### Extracted text

Friday, September 28, 2018

Books and Letters

Last night during Book Club we discussed the The Guernsey Literary and Potato Peel Society by Mary Ann Shaffer and Annie Barrows. Set on the island of Guernsey after WWII, the book is a collection of letters between Juliet, an author looking for her next book subject, and the residents of Guernsey.

I loved this book for two reasons: it demonstrates the transformative power of books, and it highlights the far-reaching effects of letter writing.

And in light of the mess going on in Washington, the book's simplicity, humor, and charm, along with the kindness, quirkiness, and generosity of its characters, anchored me to what really matters most in this world.

letters from my Italian Nonna,
going back almost 50 years

Thursday, September 27, 2018

The Search (from the files of very bad poetry by bia)

The Search

Is there a jar
deep in the pantry
that I can pull down
open
and scoop out big
heaping
spoonfuls
of courage?

Or a drawer
where I can delve beyond
sweaters 
socks
and hidden things 
to pull out 
long, satin
folds of confidence?

Or maybe a book
high on a shelf
in a forgotten bookshop
where nestled within pages
dusty 
and musty
is an idea
to salvage?

I'm thinking that, yes,
they're all there
the courage
the confidence
the idea
wavering, waiting, 
fleeting, floating
within.

~from the files of very bad poetry by bia

by Kim Yoon Hee
artwork by Kim Yoon Hee

Tuesday, September 25, 2018

Parisienne, or Lego Head? That is the Question.

So, just like that 3-4 inches were lopped off. My hair hasn't been this short since ... well, since I can remember. I think I like it, but I'm not sure.

I walked out of the salon feeling a little vulnerable.

But then a friend and a Publix cashier both used the word "Parisienne" to describe my new look, so I felt better ...

FOR ALL OF TWO MINUTES.



Because when I picked Timothy up from school, he took one look at me and said I look like a Lego Mini Figure.

Basically he called me a Lego Head. I think he meant it as a compliment, and in his world it probably is, but ...

Sheesh. I'm not sure, but I think I can still get it in a ponytail. Just. Barely.


Monday, September 24, 2018

A Box of Holy Rocks

Last week I placed an order for a Confirmation gift at my sister's Etsy shop, Alleluia Rocks. The package arrived today, so I invite you to an unveiling ...

~1~ 
Each order arrives in a sturdy white box. 


~2~ 
Rocks collections are nestled in linen drawstring bags.


~3~ 
For Confirmation, I always give seven books representing the Seven Gifts of the Holy Spirit. You can read about my tradition here, here, here, and here. But when I saw these Confirmation Stones in Laura's shop, I knew I had to get them. They would look great on a bookcase along with the books.

### Problem set
1) According to the blog posts, why did the writer love The Guernsey Literary and Potato Peel Society? Answer in one to three sentences.
2) Retype the blog posts from "Tuesday, September 25, 2018" to "a little vulnerable.".

### Source material
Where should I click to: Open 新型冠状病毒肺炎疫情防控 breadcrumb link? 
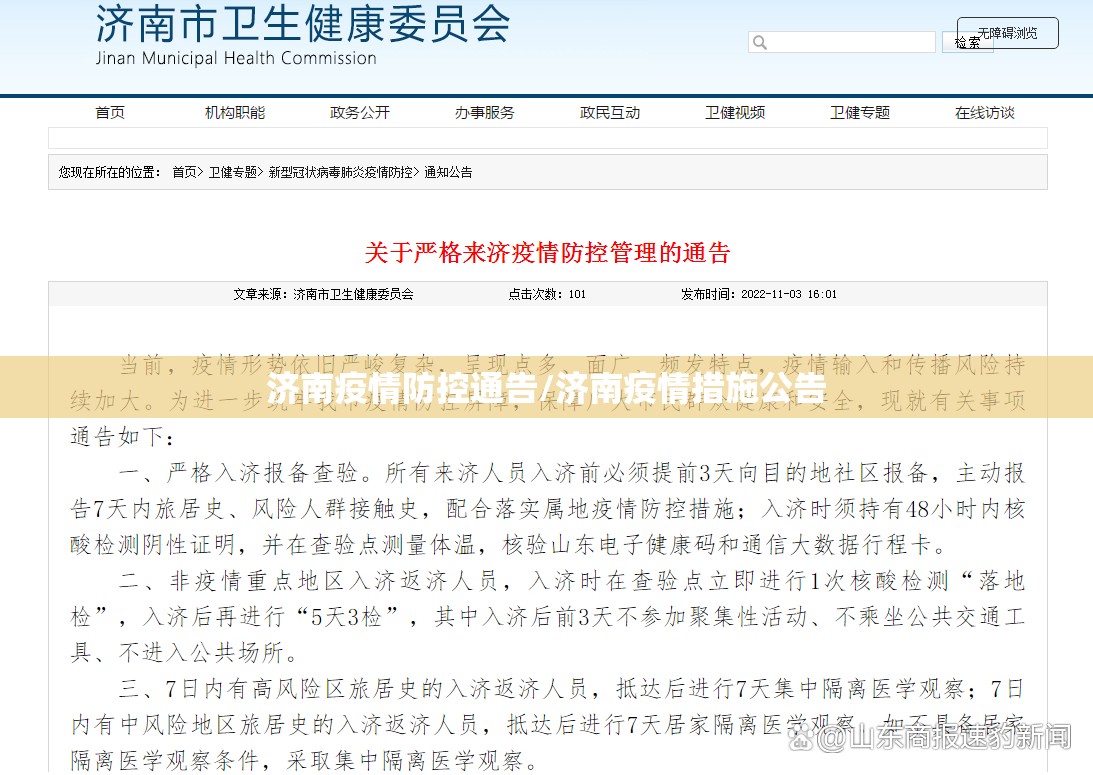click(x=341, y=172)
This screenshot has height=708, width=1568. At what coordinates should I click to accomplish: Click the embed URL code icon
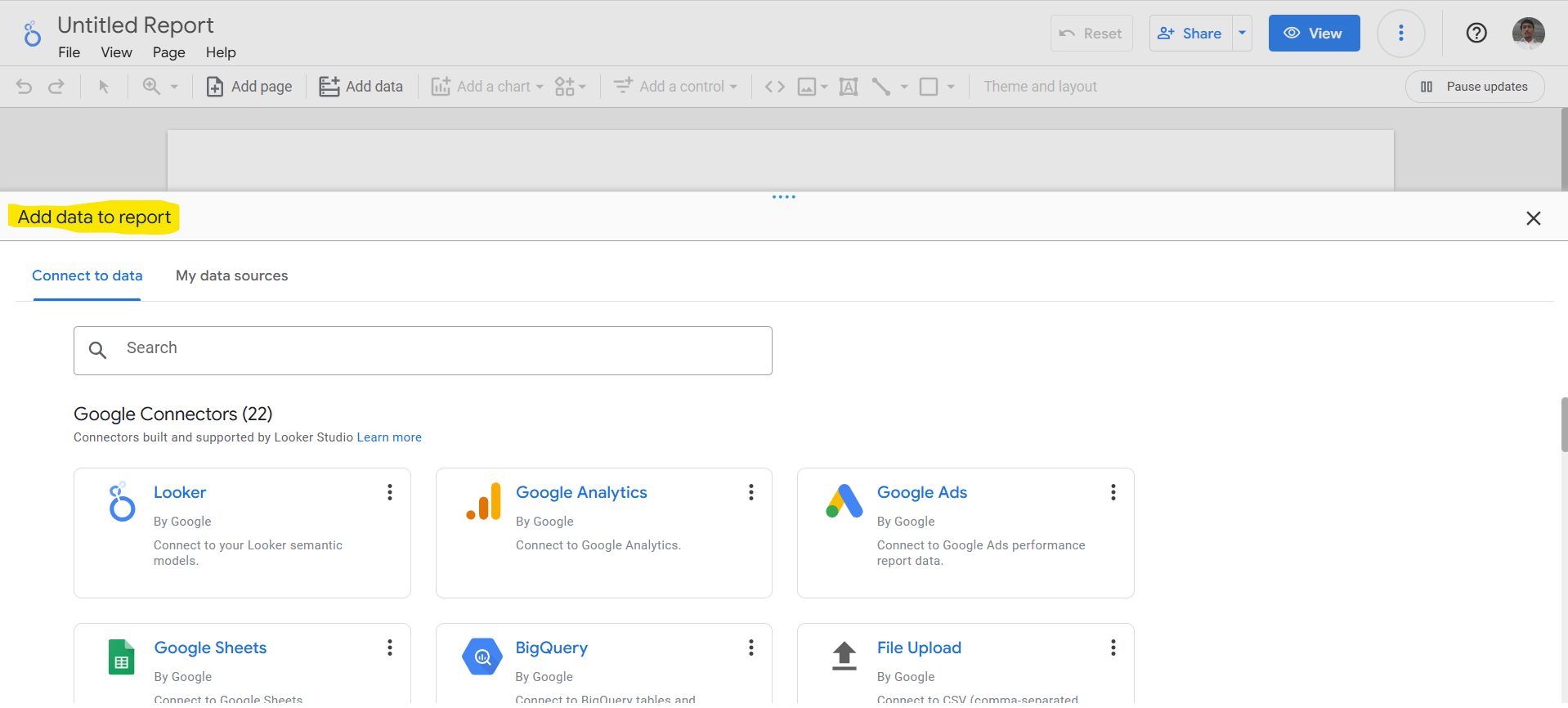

### In response
1) The writer loved the book for two reasons. It demonstrates the transformative power of books, and it highlights the far-reaching effects of letter writing.

2)
Tuesday, September 25, 2018

Parisienne, or Lego Head? That is the Question.

So, just like that 3-4 inches were lopped off. My hair hasn't been this short since ... well, since I can remember. I think I like it, but I'm not sure.

I walked out of the salon feeling a little vulnerable.